Secondo gli studiosi sarebbe nello specifico l’assunzione eccessiva di una particolare tipologia di rame a rendere una dieta a rischio per quanto riguarda lo sviluppo dell’Alzheimer.

Il rame non-ceruloplasminico, detto anche ‘libero’ o tossico’, che nasce da un alterato metabolismo del rame e che il nostro organismo non riesce ad eliminare, in alcune persone predisposte, rappresenta infatti un fattore di rischio modificabile per la malattia di Alzheimer.

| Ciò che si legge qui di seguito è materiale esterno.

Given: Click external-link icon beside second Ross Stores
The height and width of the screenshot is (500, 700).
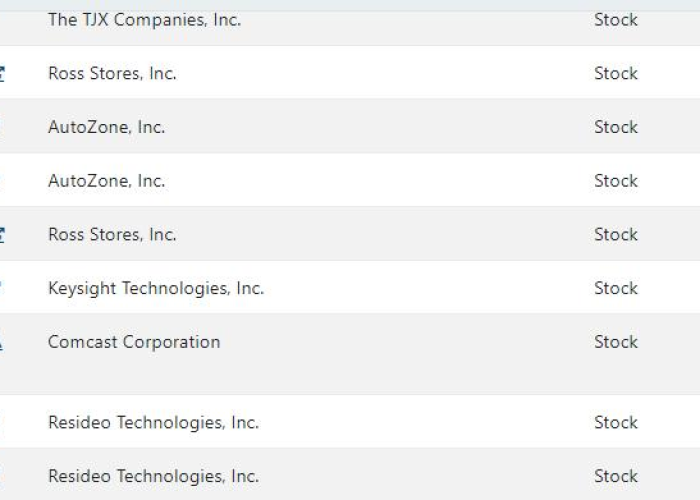Looking at the screenshot, I should coord(2,235).
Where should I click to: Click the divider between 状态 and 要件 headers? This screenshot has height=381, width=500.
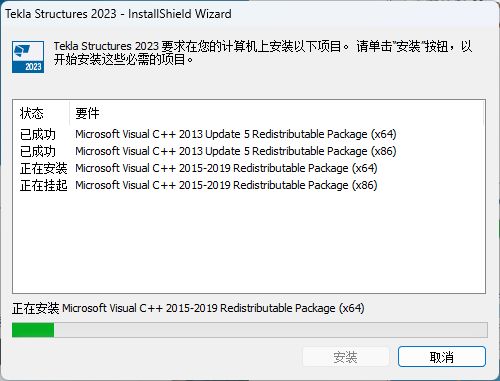coord(70,113)
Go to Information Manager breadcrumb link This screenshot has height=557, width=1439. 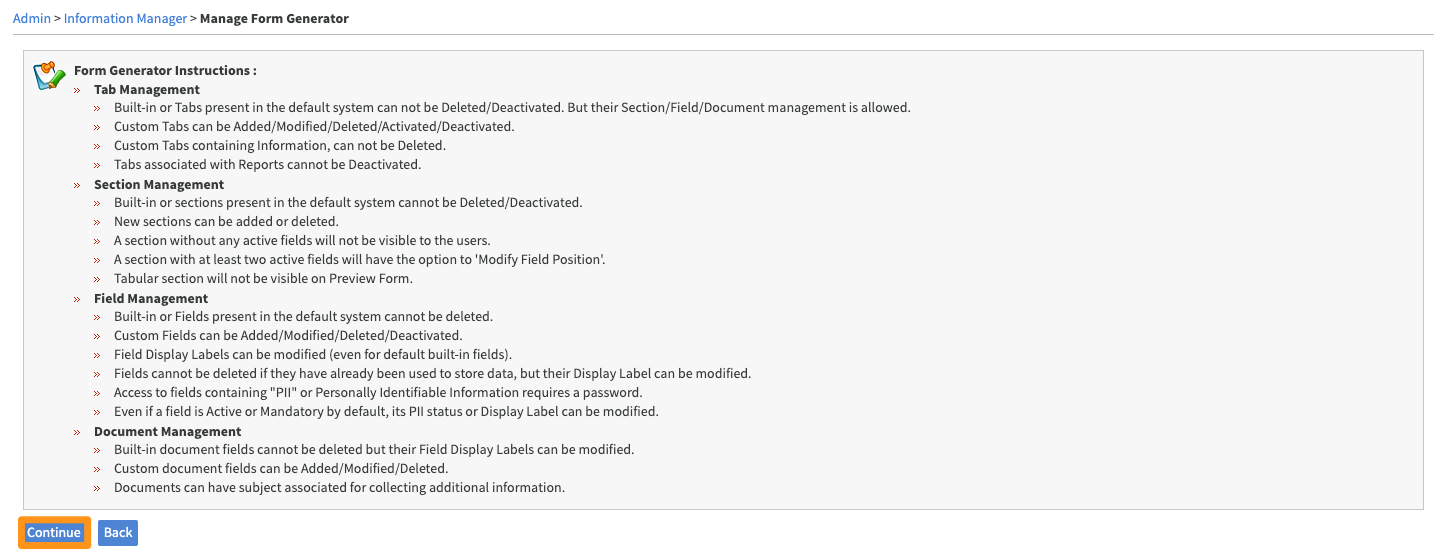pyautogui.click(x=125, y=18)
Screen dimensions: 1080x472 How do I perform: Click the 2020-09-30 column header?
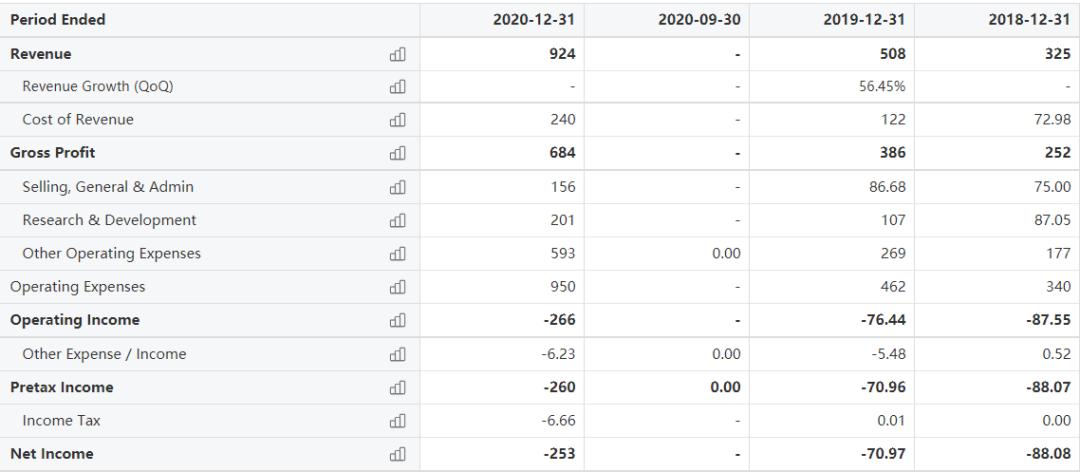[x=699, y=20]
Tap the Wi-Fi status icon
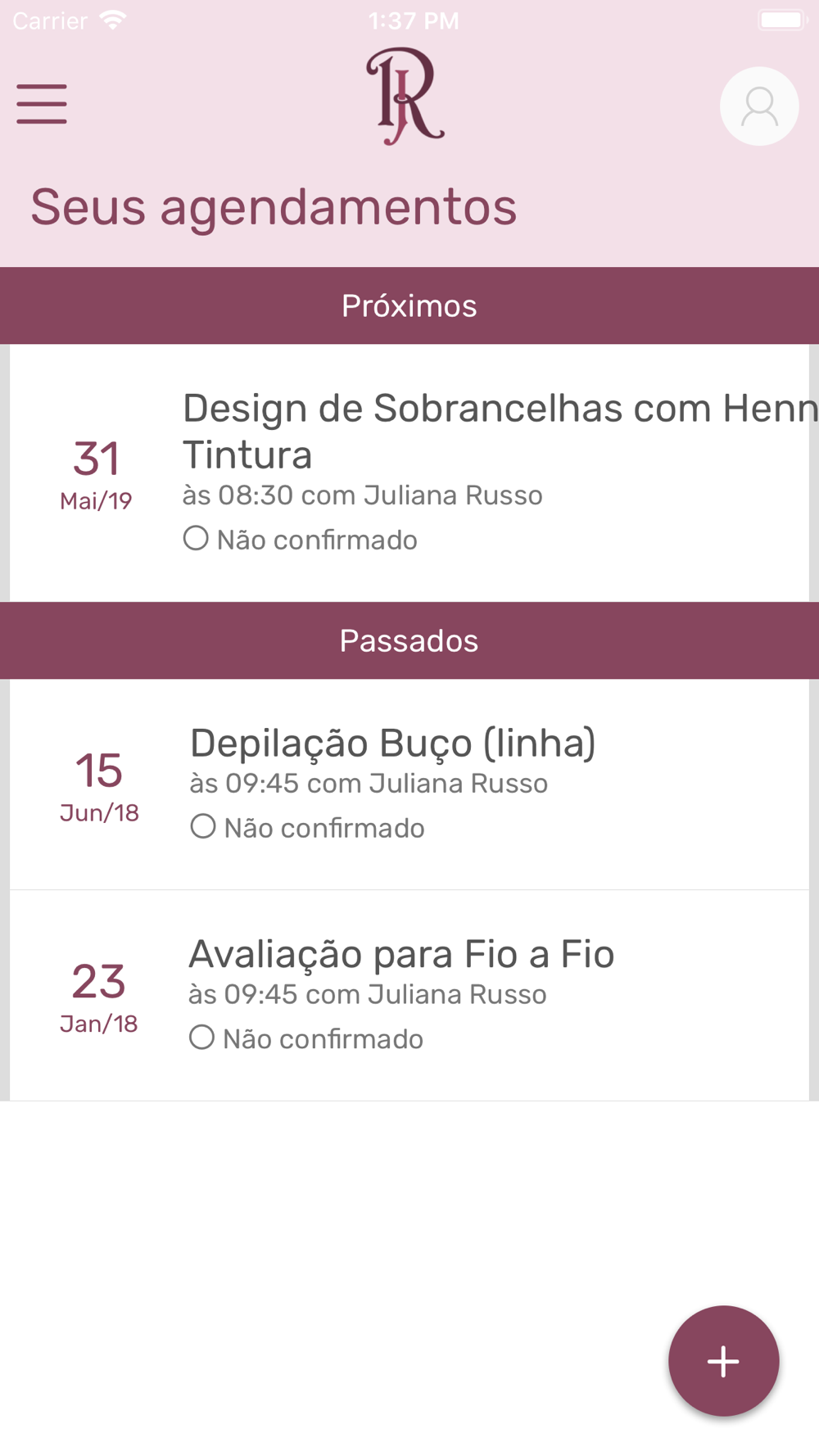This screenshot has height=1456, width=819. tap(113, 20)
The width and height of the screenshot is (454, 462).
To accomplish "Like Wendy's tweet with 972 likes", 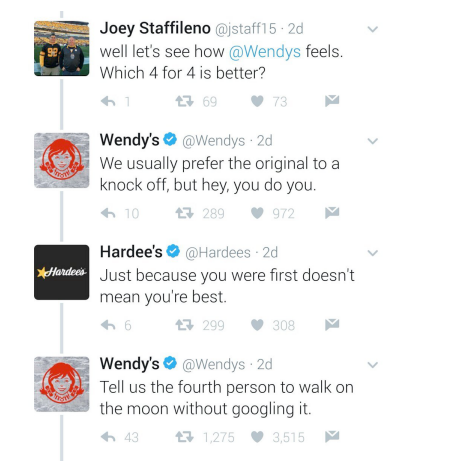I will pos(257,213).

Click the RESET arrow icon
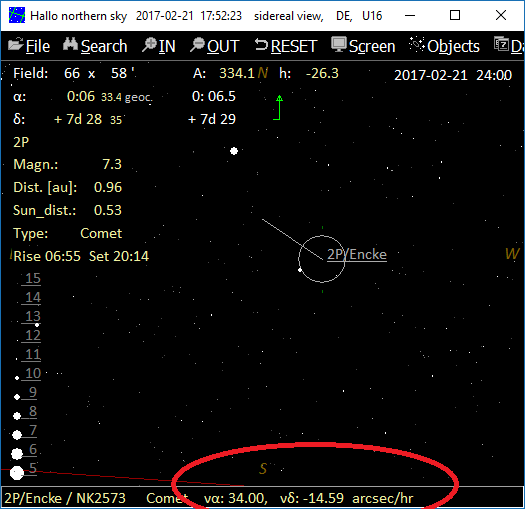click(261, 45)
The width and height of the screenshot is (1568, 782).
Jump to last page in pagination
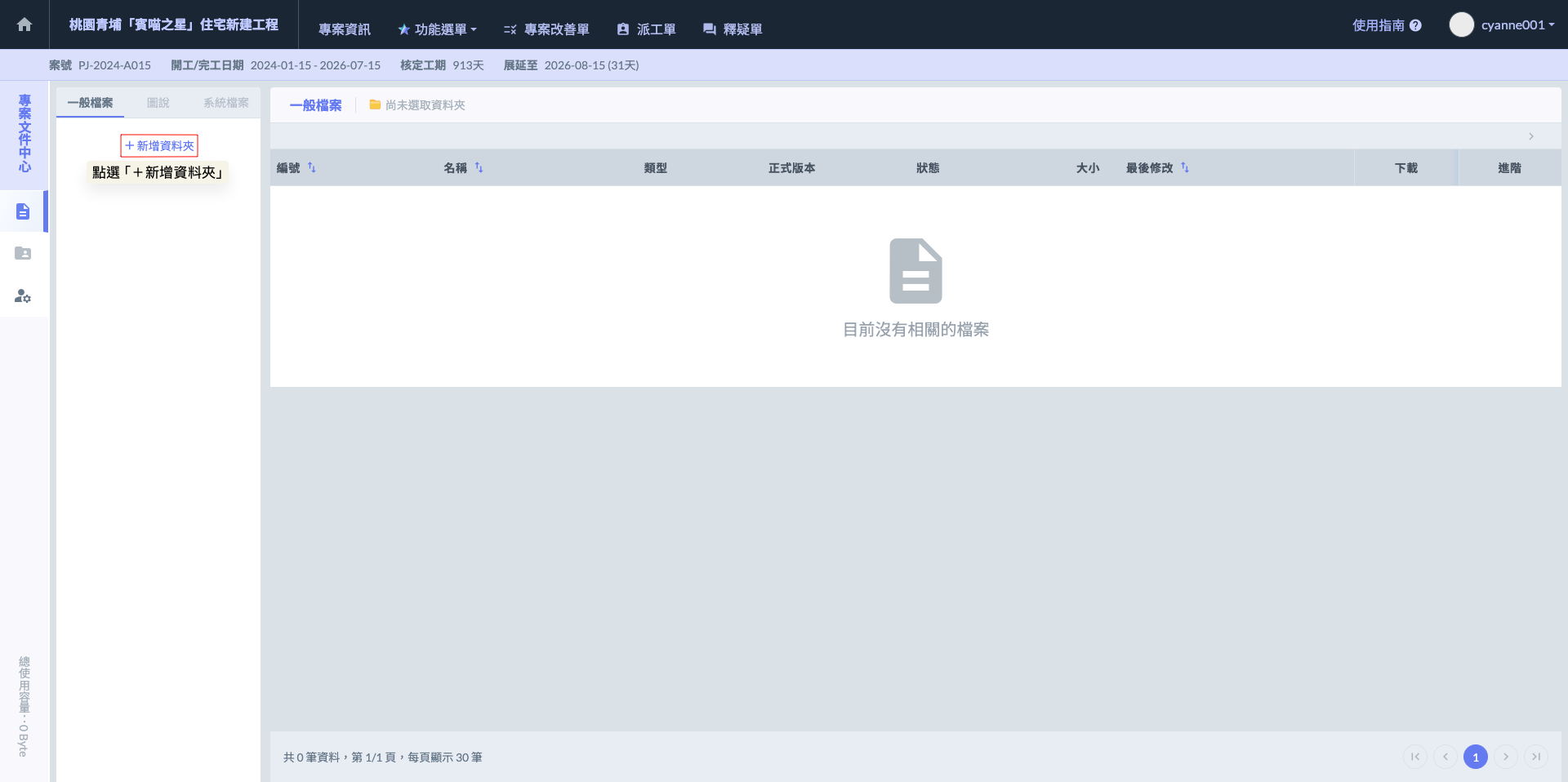1535,757
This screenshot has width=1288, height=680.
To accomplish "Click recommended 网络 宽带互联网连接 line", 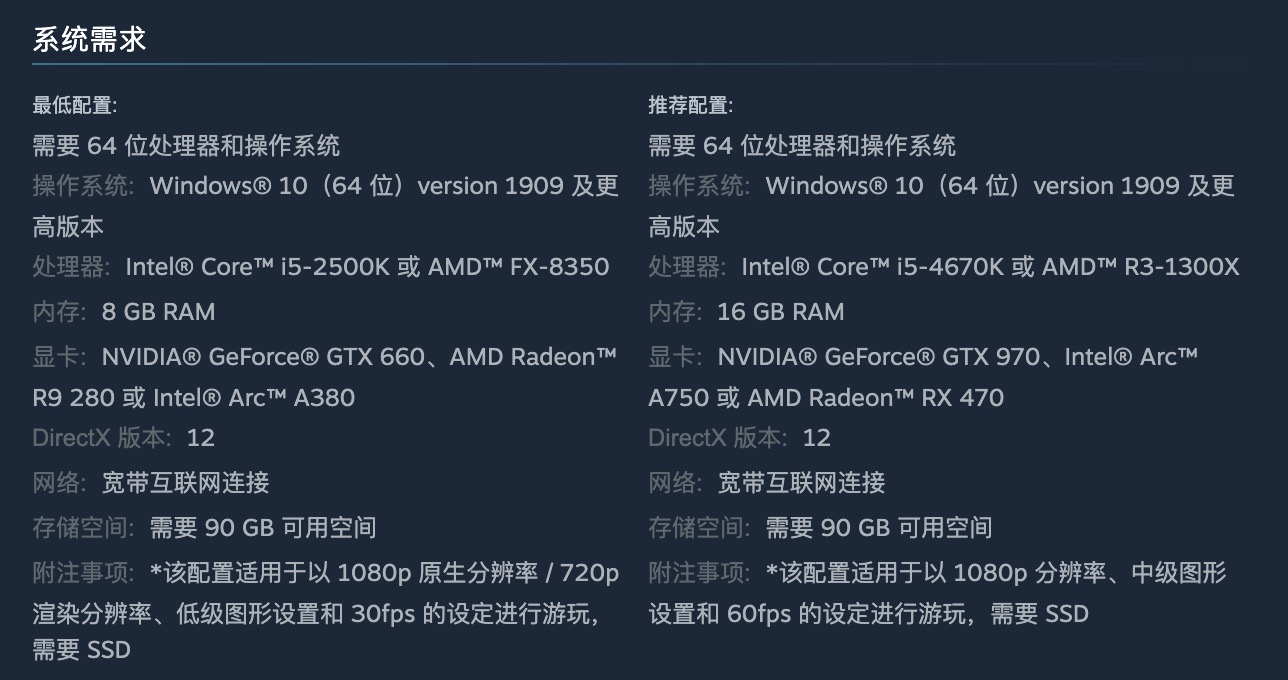I will [767, 483].
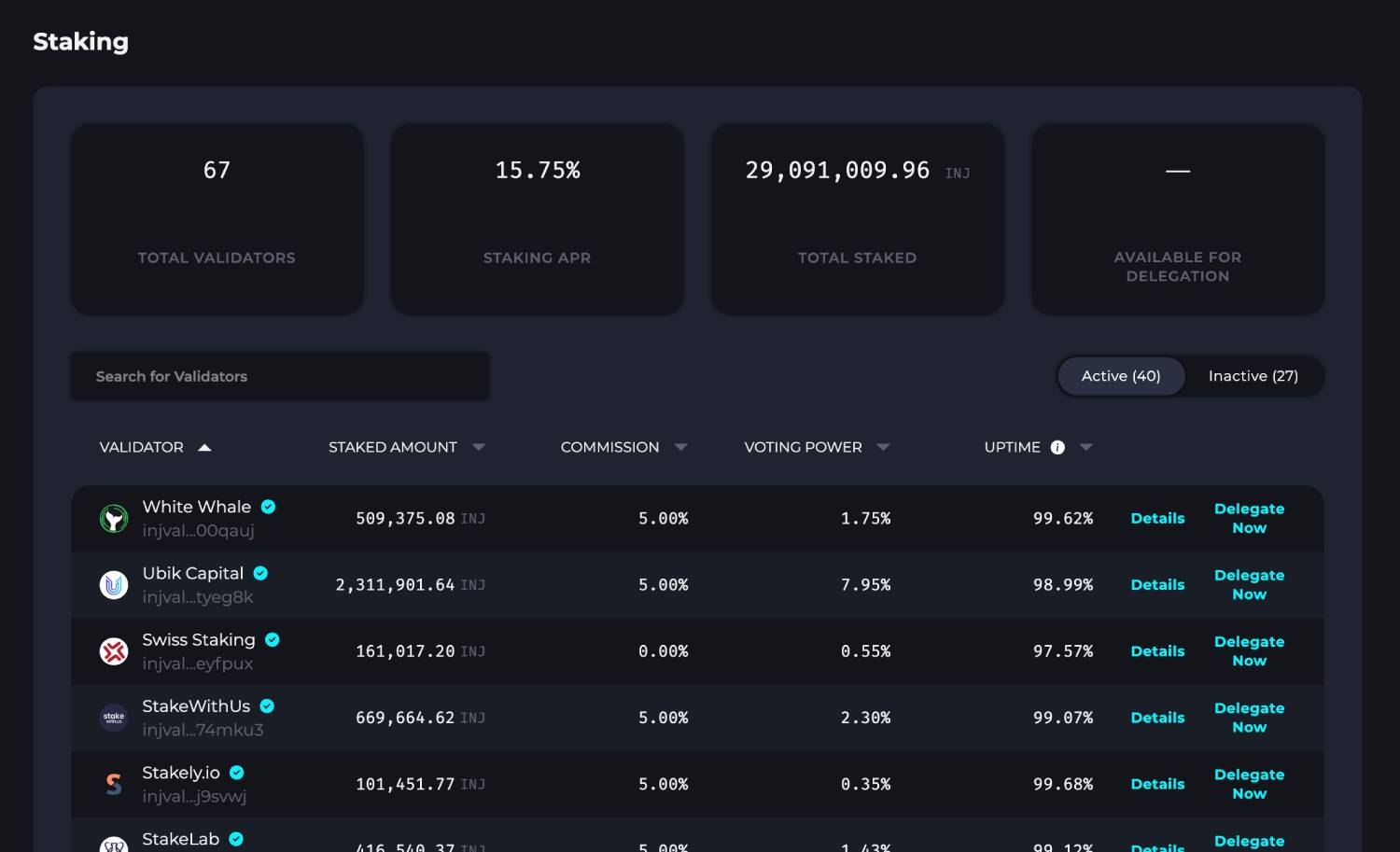1400x852 pixels.
Task: Focus the Search for Validators field
Action: [280, 376]
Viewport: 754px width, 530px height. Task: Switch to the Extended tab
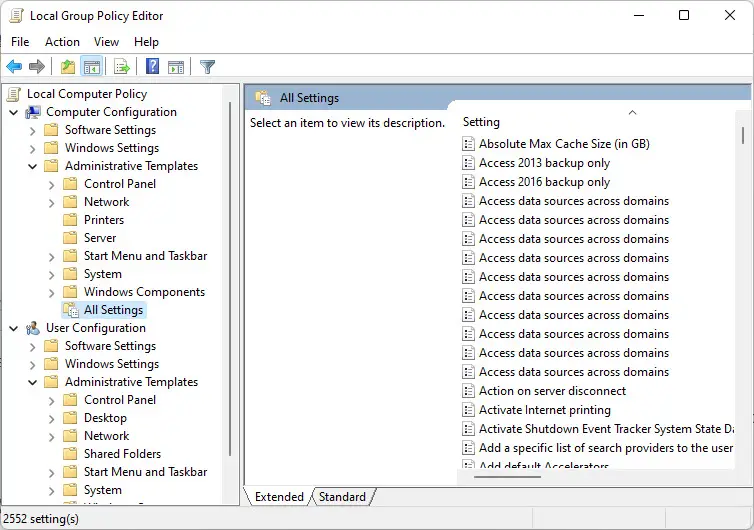point(279,497)
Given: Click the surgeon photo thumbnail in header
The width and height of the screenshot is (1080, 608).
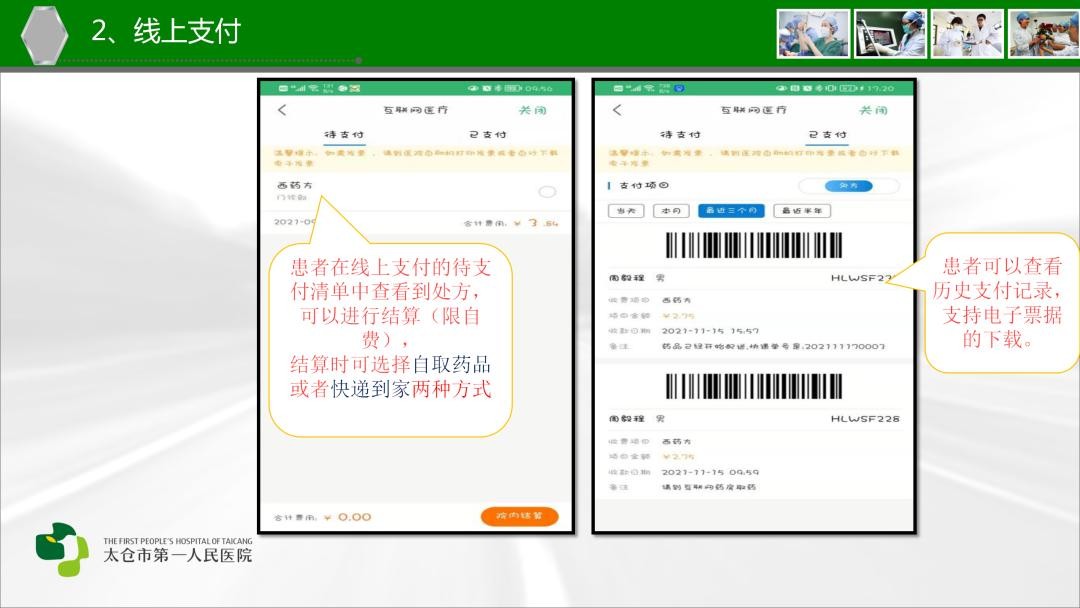Looking at the screenshot, I should tap(813, 34).
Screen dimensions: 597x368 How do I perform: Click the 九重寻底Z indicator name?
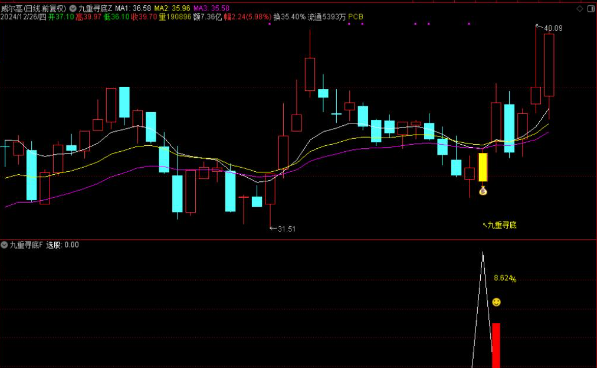tap(95, 8)
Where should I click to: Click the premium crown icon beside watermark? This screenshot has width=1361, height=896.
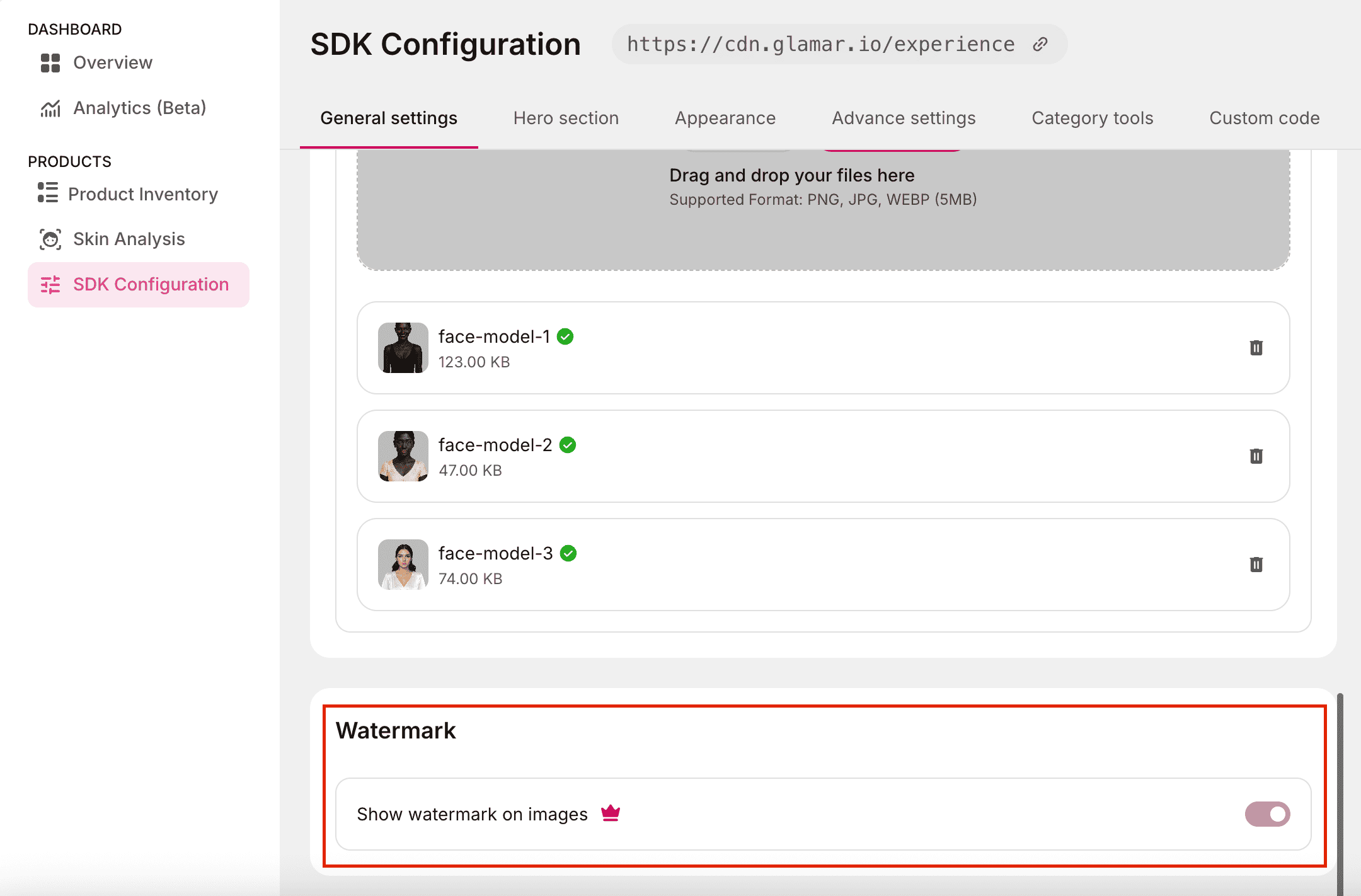610,813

Per prevenire l'invecchiamento cerebrale dovrebbero essere ridotti grassi saturi, colesterolo e rame negli alimenti, e bisognerebbe incrementare invece i composti neuro-protettivi come gli antiossidanti, le sostanze bioattive e gli acidi grassi Omega-3.
Ad essere consigliati in una dieta che riduca il rischio di Alzheimer sono frutta, verdura, vitamina E da semi, spinaci e in generale da verdure a foglia larga, così come la vitamina B12.

È consigliato invece prestare attenzione all’assunzione di vitamine in combinazione con rame e ferro, evitando inoltre i grassi saturi contenuti nella carne rossa.